Книга: Проклятие семьи Пальмизано
Назад: Исповедь
Дальше: Англичанин

Рузвельт

Глядя, как мать спускается по вьющейся меж зарослей кустарника тропке, Витантонио понял, что уже скучает. Дорожка петляла по открытой местности, огибая скалы Мурджи, как гигантская змея. Время от времени Доната останавливалась и оборачивалась, чтобы помахать ему рукой, но когда тропинка нырнула в лес, мать скрылась за деревьями. Вот она снова появилась ниже, у входа в ущелье, похожая на крошечную фигурку из рождественского вертепа; пересекает небольшой открытый участок – овсяное поле, сжатое, вероятно, в конце весны. Затем дорожка окончательно пропала в густом высоком кустарнике, и мать исчезла из виду. Они проплакали весь вечер и плакали, расставаясь, и сейчас глаза у Витантонио снова защипало. Впервые за три года Доната и Витантонио дали волю чувствам, чего не могли себе позволить, пока он был в бегах, а потому никогда раньше и не плакали, прощаясь. Но в тот день чувства взяли верх.
Витантонио постоял, устремив взгляд поверх оврага Гравина-ди-Латерца, в направлении Беллоротондо. Небо затянуло тучами, с противоположной стороны, из-за Матеры, донеслись раскаты грома. Вдруг стало темно, окрестные холмы словно растворились. Витантонио вздрогнул, услышав позади себя голос:
– Святая Варвара!
Это был Рузвельт. Он стоял в паре шагов позади, облокотившись на каменную изгородь загона для скота и равнодушно глядя на него. Витантонио не знал, давно ли за ним наблюдают. И как можно быть таким бесшумным?..
Четыре года назад Рузвельт вернулся из Америки и жил в хижине один со своим стадом, в двух часах пути от Матеры. Порой он по нескольку дней кряду не видел человеческого лица, перегоняя скот с одного пастбища на другое между Апулией и Луканией, окруженный лишь овцами да собаками.
Хижина состояла из одного большого помещения, где на почетном месте висел образ Девы Марии и рядом – портрет американского президента Франклина Делано Рузвельта. Одновременное почитание Богоматери и президента Соединенных Штатов Америки не было редкостью во многих домах Матеры и других горных поселений. И все же тут был особенный случай. Пастух мог часами говорить о своем герое: вот если бы в Италии был такой же Рузвельт; только Рузвельт заботится о бедных; Рузвельт лучший правитель на свете; Рузвельт скоро освободит Италию; Рузвельт погонит немцев до самой границы. Наслушавшись его речей, пастухи Альта-Мурджи решили переименовать своего товарища:, и Марио Монклузо навсегда стал Рузвельтом. Просто Рузвельтом.
Доната навещала Витантонио во второе или третье воскресенье каждого второго месяца, и безопасности ради Рузвельт уступал им для встреч свою хижину, удаленную от любопытных взглядов. Витантонио приходил на рассвете, чтобы не рисковать, и ждал тетю, которая ночевала у кузины в Латерце, на полпути от Беллоротондо. Когда Витантонио впервые вошел в хижину Рузвельта, он глазам своим не поверил: кроме упомянутых образа и портрета на стенах висели десятки открыток и плакатов с видами Манхэттена.
– Почему ты уехал из Нью-Йорка? – спросил он хозяина.
– Нью-Йорк – пустыня, – ответил тот без колебаний.
– Пустыня?.. Сколько там миллионов?.. – Витантонио был сбит с толку.

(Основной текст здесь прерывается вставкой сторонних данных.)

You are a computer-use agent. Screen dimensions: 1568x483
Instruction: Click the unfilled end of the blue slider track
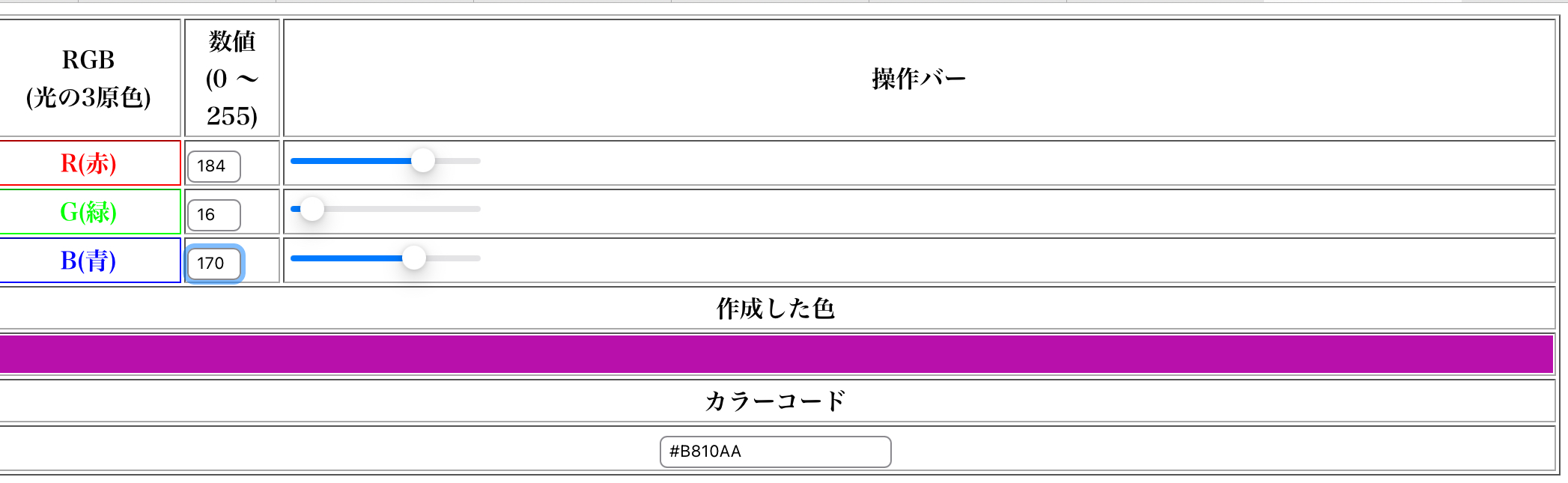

– Семь! Семь миллионов жителей, но все равно это пустыня. Я прожил там десять лет. Каждое утро по пути на работу я видел в поездах и метро тысячи человек; вечером, возвращаясь с работы, встречал их снова. Но за все это время ни разу словом не перемолвился ни с кем из своих попутчиков. В Америке я был один, и одиночество убивало меня.
– Тогда здесь, в этой дыре, ты тем более должен быть в отчаянии.
– Ничего подобного! С тех пор как я поселился в Мурдже, я ни дня не страдал от одиночества.
Таков был Рузвельт, и так он судил о мире. Он мыслил, как философ, и говорил, как поэт. Очередной проблеск молнии вернул Витантонио к действительности, и он решил вернуться в Матеру. Даже если за два часа пути его застигнет гроза, к наступлению ночи он будет уже у себя в пещере.